Packet has partnered with cell tower giant SBA Communications to deploy an edge data center at an SBA tower site in Foxborough, Massachusetts. That site will include Packet-supplied hardware and software to support cloud native and wireless infrastructure.
Packet’s new CTO Ihab Tarazi said the site will include both hardware and software, including multiple versions of Packet’s servers. The software stack includes the company’s cloud automation platform and APIs.
SBA will provide the other components such as networking to support low-latency interconnection services, cooling for the physical site, and local support. The site will be operational by early next year.
Tarazi explained that the site will basically offer all of the functionality of Packet’s standard data center, including service level agreements (SLAs).
Funding for the deployment is coming from the $25 million Series B round the company closed in September. That round was led by Third Point Ventures; included new investors Battery Ventures, JA Mitsui Leasing, and Samsung NEXT; and existing investors SoftBank Corp. and Dell Technologies Capital. Packet has raised $36.6 million in total funding.
SBA is one of the country’s largest cell tower owners. The company also owns towers in Argentina, Brazil, Canada, Chile, Colombia, Costa Rica, Ecuador, El Salvador, Guatemala, Nicaragua, Panama, and Peru.
SBA CEO Jeff Stoops recently hinted at the tower company’s work with edge data center deployments.
“It’s still very early in the development of these solutions,” Stoops told investors during the company’s third-quarter conference calls, according to transcripts. “But we believe we have a distinct advantage with the quality locations we are targeting and we are excited about the potential for this additional business line down the road.”
Tarazi explained that while SBA is tied to the initial deployment in Boston, Packet is working with other tower owners on similar projects.
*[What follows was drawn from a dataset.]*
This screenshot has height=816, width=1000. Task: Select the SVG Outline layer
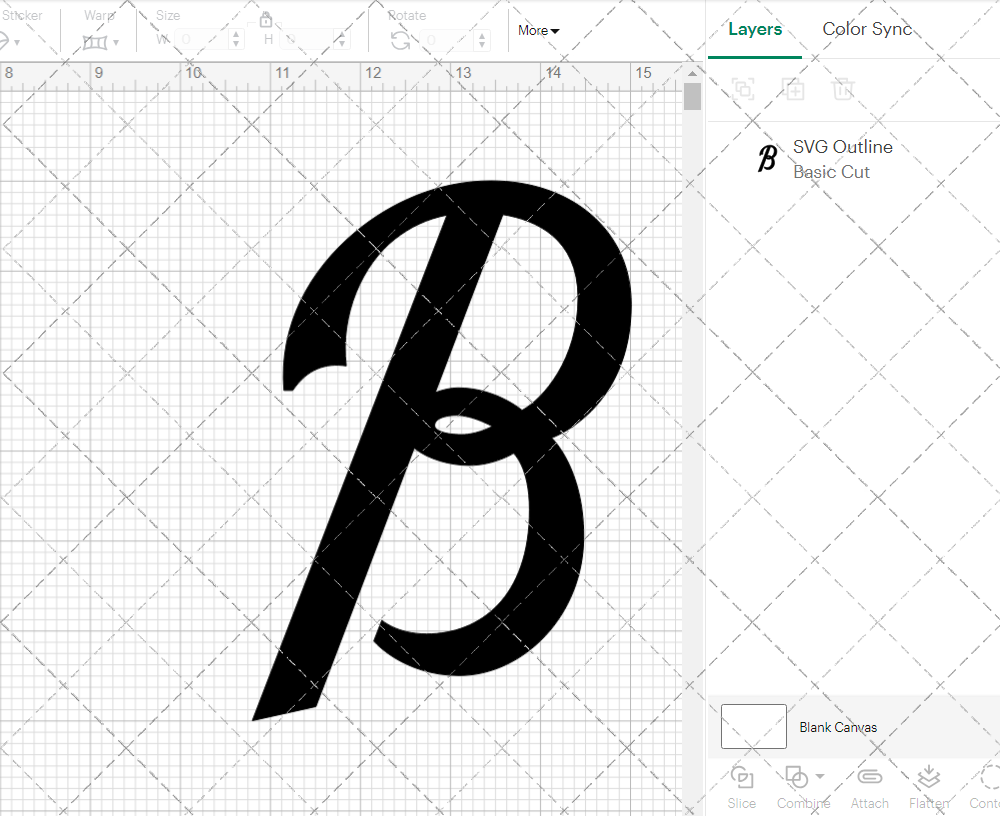tap(840, 159)

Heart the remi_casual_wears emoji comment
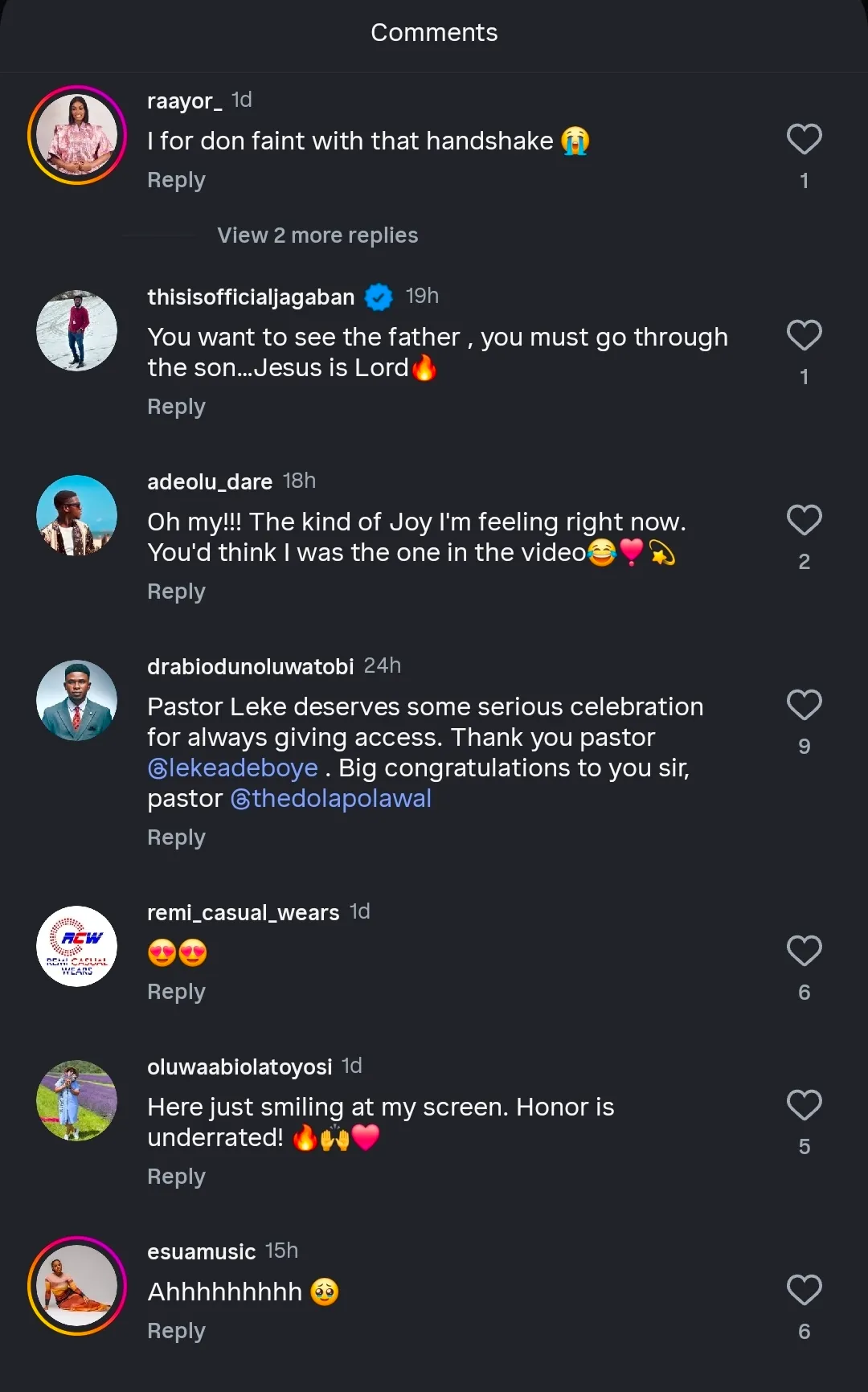[804, 952]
Packet has said it plans to install around 50 new sites.
Packet did not announce specific operator partners, but Tarazi said that one of those carriers could be Sprint. Packet was part of an announcement by the carrier about its Curiosity IoT platform at this year’s Mobile World Congress Americas show. Packet is providing the bare metal architecture for that platform.
Packet wants to further integrate Kubernetes into the orchestration layer of its stack. Tarazi explained that this will simplify the management and onboarding of different software or cloud services into the Packet platform.
“We want to take the server costs down to the hundreds of dollars each, and the data center architecture is key,” Tarazi said.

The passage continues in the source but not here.